Our observed adherence to FOBT of 64 % is similar to that observed in the original trials of FOBT screening from the 1980s which documented adherence of 60 % and 67 % [8, 9]. In our trial, adherence was lower in the FOBT arm compared to the OC and VC arms, but the difference was not statistically significant. Other recent randomized controlled trials have reported data about screening completion rates. In one trial, participation rates were similar regardless of screening modality (30.1 % for FOBT delivered by mail, 28.1 % for FOBT delivered by a general practitioner or screening facility, and 28.1 % for once-only sigmoidoscopy) [10]. In another clinical trial, a statistically significant difference in participation rates of 34.2 % for fecal immunochemical testing versus 24.6 % for optical colonoscopy was observed [11]. However, participation rates in these two trials are difficult to compare directly to ours since they randomized patients identified from population registries before obtaining informed consent for participation in the study, whereas we did not randomize patients to a screening intervention until after they gave consent to participate in the study. Our estimates of adherence are most applicable to patients who respond to invitations from their primary care physician to participate in colorectal cancer screening, agree to participate in a clinical trial, and then undergo allocated screening under usual conditions.

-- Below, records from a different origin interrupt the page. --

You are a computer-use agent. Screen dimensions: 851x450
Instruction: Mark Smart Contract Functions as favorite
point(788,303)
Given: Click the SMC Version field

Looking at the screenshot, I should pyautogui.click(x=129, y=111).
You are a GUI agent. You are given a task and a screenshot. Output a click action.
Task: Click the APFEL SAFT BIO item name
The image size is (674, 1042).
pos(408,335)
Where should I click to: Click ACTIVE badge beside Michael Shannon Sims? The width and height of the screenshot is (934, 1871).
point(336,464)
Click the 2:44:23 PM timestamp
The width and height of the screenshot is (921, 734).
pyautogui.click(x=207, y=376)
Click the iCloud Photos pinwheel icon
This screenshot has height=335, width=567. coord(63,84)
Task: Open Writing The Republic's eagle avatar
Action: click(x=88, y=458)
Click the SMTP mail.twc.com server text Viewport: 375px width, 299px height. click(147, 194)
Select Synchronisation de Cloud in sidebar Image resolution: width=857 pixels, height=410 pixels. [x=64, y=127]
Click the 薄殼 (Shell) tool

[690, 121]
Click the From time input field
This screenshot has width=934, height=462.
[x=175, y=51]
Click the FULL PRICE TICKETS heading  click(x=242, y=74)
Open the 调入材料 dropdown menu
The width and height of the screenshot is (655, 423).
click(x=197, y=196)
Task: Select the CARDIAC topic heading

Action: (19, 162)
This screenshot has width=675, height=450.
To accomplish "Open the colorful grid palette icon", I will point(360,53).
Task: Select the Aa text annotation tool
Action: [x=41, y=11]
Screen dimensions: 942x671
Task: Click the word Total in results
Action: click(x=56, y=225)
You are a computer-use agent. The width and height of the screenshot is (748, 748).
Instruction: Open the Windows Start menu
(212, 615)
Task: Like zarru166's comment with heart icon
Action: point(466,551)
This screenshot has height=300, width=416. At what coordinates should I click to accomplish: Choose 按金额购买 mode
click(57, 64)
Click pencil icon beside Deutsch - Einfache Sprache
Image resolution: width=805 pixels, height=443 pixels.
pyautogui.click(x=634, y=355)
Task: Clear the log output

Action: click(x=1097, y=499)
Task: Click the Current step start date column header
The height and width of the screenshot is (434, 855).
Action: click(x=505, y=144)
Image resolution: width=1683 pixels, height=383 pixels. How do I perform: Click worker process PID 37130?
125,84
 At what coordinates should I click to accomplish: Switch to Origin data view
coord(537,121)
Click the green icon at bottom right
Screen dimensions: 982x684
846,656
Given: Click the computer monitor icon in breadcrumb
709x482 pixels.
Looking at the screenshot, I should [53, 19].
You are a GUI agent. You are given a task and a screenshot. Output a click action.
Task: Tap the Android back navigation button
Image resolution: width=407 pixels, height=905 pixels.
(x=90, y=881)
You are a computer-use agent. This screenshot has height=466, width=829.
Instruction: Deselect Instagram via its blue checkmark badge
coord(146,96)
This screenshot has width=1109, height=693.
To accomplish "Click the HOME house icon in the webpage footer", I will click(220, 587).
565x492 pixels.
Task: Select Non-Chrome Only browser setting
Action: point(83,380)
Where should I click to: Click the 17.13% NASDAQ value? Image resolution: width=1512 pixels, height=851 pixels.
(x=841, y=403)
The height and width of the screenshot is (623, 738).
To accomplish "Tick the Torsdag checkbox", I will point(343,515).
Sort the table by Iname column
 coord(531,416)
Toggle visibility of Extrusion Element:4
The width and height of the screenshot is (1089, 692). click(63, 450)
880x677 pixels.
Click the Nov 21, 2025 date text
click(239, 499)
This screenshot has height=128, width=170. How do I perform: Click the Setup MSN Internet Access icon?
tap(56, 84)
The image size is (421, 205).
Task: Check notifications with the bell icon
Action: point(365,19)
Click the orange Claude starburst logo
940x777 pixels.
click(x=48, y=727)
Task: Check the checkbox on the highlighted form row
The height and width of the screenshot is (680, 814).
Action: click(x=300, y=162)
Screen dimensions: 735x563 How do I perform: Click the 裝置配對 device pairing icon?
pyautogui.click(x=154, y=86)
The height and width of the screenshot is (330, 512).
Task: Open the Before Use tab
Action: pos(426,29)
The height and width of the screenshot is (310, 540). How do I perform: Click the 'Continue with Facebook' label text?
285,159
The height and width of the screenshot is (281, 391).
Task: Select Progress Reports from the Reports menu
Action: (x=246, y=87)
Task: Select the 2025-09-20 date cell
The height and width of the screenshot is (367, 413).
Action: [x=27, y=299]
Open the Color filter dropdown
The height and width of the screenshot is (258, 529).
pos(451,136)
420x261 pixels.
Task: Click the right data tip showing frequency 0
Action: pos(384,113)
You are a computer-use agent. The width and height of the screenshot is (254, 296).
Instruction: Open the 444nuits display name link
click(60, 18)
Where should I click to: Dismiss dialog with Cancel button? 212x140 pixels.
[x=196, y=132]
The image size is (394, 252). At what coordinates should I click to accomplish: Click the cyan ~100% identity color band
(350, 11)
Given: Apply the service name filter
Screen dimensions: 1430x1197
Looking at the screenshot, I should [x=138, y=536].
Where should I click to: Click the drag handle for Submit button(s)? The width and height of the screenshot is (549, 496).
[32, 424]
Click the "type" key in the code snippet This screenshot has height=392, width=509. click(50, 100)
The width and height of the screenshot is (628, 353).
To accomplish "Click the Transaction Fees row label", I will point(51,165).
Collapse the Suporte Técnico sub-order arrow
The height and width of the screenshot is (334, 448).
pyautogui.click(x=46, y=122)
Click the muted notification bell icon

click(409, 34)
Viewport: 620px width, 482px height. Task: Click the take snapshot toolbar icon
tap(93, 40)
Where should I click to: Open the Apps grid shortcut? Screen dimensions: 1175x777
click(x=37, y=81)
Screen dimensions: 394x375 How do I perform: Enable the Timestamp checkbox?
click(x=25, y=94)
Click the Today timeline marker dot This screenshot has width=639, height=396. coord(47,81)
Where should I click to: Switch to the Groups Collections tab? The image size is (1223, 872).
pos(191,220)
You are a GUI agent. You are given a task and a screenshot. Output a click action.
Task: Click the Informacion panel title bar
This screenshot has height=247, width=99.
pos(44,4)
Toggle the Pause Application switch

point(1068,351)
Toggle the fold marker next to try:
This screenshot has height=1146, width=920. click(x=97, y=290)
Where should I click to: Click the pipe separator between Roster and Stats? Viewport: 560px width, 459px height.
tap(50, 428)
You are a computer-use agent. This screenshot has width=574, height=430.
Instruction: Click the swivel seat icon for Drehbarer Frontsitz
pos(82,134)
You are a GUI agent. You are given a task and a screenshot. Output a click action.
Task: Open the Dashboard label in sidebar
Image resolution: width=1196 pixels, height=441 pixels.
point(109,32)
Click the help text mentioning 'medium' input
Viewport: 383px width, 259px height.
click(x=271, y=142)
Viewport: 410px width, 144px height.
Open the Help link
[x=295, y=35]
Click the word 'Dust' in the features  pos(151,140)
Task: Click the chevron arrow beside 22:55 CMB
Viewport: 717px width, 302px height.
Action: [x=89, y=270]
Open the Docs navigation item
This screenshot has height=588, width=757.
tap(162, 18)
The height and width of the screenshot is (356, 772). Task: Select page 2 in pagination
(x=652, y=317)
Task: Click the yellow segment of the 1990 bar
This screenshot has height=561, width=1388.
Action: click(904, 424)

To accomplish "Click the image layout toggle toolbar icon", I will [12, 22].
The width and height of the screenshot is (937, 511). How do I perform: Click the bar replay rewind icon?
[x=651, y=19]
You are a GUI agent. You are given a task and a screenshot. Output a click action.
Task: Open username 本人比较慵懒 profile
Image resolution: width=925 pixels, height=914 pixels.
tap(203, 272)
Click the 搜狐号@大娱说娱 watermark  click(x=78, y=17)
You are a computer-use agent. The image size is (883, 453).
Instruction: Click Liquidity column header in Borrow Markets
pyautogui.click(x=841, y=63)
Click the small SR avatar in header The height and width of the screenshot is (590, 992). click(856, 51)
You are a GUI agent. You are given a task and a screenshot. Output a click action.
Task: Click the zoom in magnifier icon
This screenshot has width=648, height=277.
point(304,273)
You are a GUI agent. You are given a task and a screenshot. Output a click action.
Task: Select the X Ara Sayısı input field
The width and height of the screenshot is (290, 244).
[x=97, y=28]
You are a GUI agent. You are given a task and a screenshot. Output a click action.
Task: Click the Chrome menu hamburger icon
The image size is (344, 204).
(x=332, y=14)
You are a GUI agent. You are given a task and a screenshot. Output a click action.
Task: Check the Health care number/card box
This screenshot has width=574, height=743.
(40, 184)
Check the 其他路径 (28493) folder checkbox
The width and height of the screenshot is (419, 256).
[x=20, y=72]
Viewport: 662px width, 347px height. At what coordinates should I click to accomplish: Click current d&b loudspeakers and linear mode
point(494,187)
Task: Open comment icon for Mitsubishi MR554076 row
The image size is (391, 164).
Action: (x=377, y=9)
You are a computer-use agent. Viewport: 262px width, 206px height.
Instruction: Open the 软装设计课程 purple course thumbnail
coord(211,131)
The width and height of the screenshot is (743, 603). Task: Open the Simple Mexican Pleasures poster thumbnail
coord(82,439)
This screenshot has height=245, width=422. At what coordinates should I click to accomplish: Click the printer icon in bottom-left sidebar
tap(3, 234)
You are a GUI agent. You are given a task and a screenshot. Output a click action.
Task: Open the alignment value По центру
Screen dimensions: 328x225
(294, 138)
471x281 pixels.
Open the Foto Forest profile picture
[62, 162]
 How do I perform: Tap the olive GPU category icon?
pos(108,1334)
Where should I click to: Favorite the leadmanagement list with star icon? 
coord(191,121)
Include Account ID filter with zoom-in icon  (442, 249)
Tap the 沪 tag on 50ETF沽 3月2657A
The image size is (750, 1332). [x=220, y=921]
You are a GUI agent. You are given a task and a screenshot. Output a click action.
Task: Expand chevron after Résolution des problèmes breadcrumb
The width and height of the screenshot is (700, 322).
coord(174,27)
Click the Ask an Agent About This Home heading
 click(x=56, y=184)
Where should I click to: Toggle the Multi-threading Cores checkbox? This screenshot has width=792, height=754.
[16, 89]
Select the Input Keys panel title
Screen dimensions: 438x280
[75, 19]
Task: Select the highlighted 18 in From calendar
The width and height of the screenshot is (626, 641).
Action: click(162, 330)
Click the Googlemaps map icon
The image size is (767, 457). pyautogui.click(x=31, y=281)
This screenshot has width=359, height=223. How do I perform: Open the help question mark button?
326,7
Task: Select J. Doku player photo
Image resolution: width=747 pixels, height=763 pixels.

Our study has some limitations. First, we did not collect data from patients about the reasons why they did not complete their allocated screening test (e.g., lack of interest, failure of appointment booking procedures), which could have provided additional information to improve completion rates in a future trial. Second, our study was stopped early due to lack of funding. As a result, the estimates of adherence rates are more imprecise than we originally sought and, because of the reduced statistical power, it is not clear whether the lower adherence rate we observed for patients allocated to FOBT compared to the VC and OC arms is a true difference. Nonetheless, even though our estimates of adherence rates were not as precise as we had wanted (our original sample size would have provided 95 % confidence intervals of, at most, plus or minus 7 %), we were still able to achieve a precision of approximately plus or minus 10 % with our reduced sample size. Moreover, we believe that it is important to fully report data from clinical trials that are stopped early for insufficient recruitment (due to lack of funding or other reasons), since the failure to do so threatens the integrity of clinical research, and since investigators have an ethical responsibility to trial participants, to funders, and to the scientific community to disseminate the findings of their research [12]. Finally, the overall participation rate (i.e., number of patients enrolled out of the total number invited) in colorectal cancer screening in our study was low (198/1,348 = 15 %). This may have been a constraint of our randomized design in which participating patients could not choose which screening procedure they would get. It is possible that patients willing to be enrolled in a clinical trial are different from those who agree to undergo colorectal cancer screening after it is offered by their usual care provider in routine clinical practice.

Conclusions

In this pilot randomized controlled trial of colorectal cancer screening reflective of usual testing conditions in a primary care setting, we found that 64 % to 80 % of subjects completed their allocated screening test. These findings may be of value to investigators planning clinical trials to evaluate the effectiveness of colorectal cancer screening in primary care settings.